Lying about model capability is right now the lingua franca of the cloud AI business model, almost; they yes-and each other's lies because they are in a position of needing to generate interest, including going as far as needing to trigger regulatory capture.
(It's not news to anyone who has worked in sales-led businesses that salespeople are prone to believing the claims of other salespeople, I guess).
> Lying about model capability is right now the lingua franca of the cloud AI business model
Lying about your lab's capabilities != Lying about model capability
Exaggerating the capabilities of a new model that you've actually trained in press bulletins can be called marketing. Merging two models and claiming that you trained a new model is plain lazy.
The model card also says that they use an inference framework based on "SwiReasoning: Switch-Thinking in Latent and Explicit for Pareto-Superior Reasoning LLMs" by Shi et al.:
There (is/was) no attribution to Nex team (they've released a model based on Qwen 3.5 397B as well).
As per OP link Nex claims that what Rio team released (so far) is just linear interpolation of weights between Nex and OG Qwen model. With no attribution to Nex and zero signs of Rio doing any training of their own.
"Their work"? First you had the original content creators that did 99.99% of the work. Then you had the US companies bundle it up into a frontier LLM. Then "they" did the "work" of using the US model as a foundation for their own. So in the sense of doing 0.00001% of the actual work that went into their product, sure.
I'd say it's more like someone forking a Linux distro, adding a few themes and fonts, and then complaining when someone else forks their distro and adds another theme.
It isn't. The entirety of the comment I responded to is "Oh no, someone is profiting off of their work without proper attribution!?!?" It's a valid point, but references someone using content created by others for profit. I'm objecting to equating this project with the work done by the original content creators. They're not remotely the same thing.
I understand how the internet works and how people respond to others in this type of setting, but the comment I replied to did not in any way make the point I was making about the disproportionate nature of relative contributions.
> I understand how the internet works and how people respond to others in this type of setting,
You should frame this as a reminder to be more charitable in your positions because sometimes you can be wrong. This subthread ended being one of the funniest I've read recently.
> I understand how the internet works and how people respond to others in this type of setting, but the comment I replied to did not in any way make the point I was making about the disproportionate nature of relative contributions.
Do you understand?
Jokes aren’t that funny when you have to dig into an explanation on the nuance of why the hidden meaning doesn’t match the surface meaning in exact degree and proportions. That turns a joke into a pedantic comment. And paradoxically muddies the point by explaining it.

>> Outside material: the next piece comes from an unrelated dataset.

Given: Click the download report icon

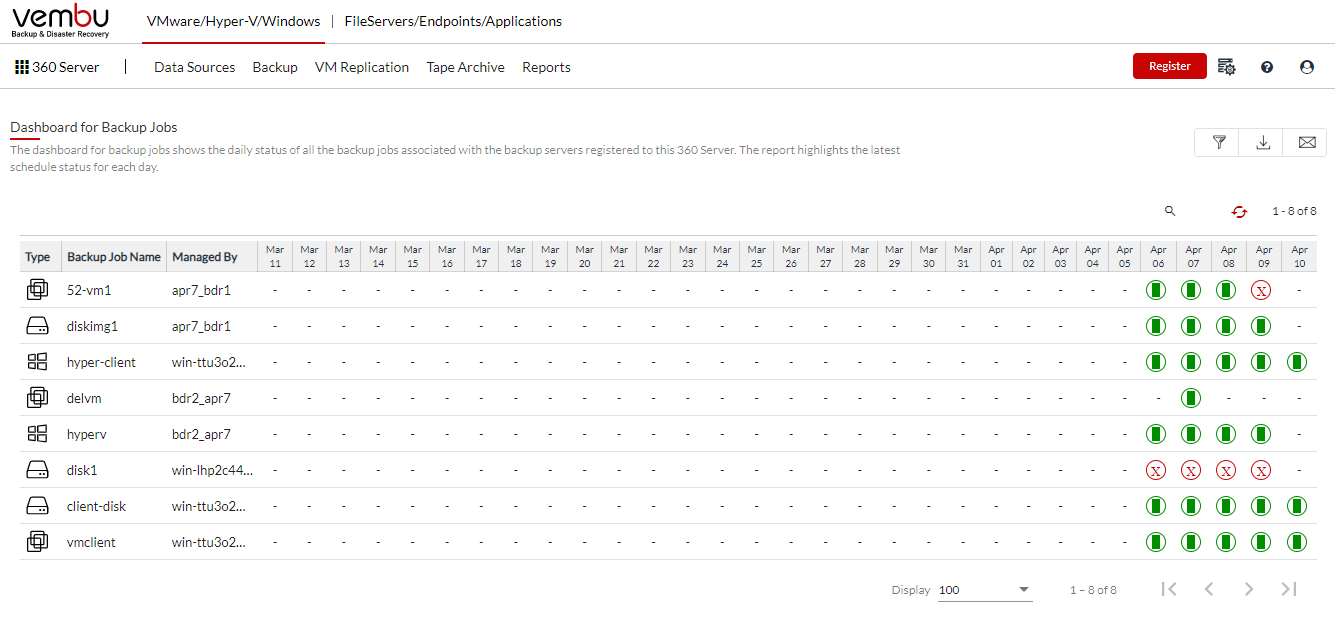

We aren’t morons. We understand that Picasso is doing something on a different level than someone feeding bulk scraped JPGs of paintings into a python script. You really don’t have to explain.
The dispute is that they released it with claims about having done some post training that improved the outputs. It was discovered that the model was not post trained like they claimed.
The HF page now says it’s a merge of models, which wasn’t there before. They’re trying to claim they accidentally uploaded the wrong model to HF and that they’ll upload the real one soon.
Basically, they thought they could splice two open weights models together and claim their team had accomplished some amazing post training, but they weren’t smart enough to realize that other researchers would discover that there wasn’t any post training.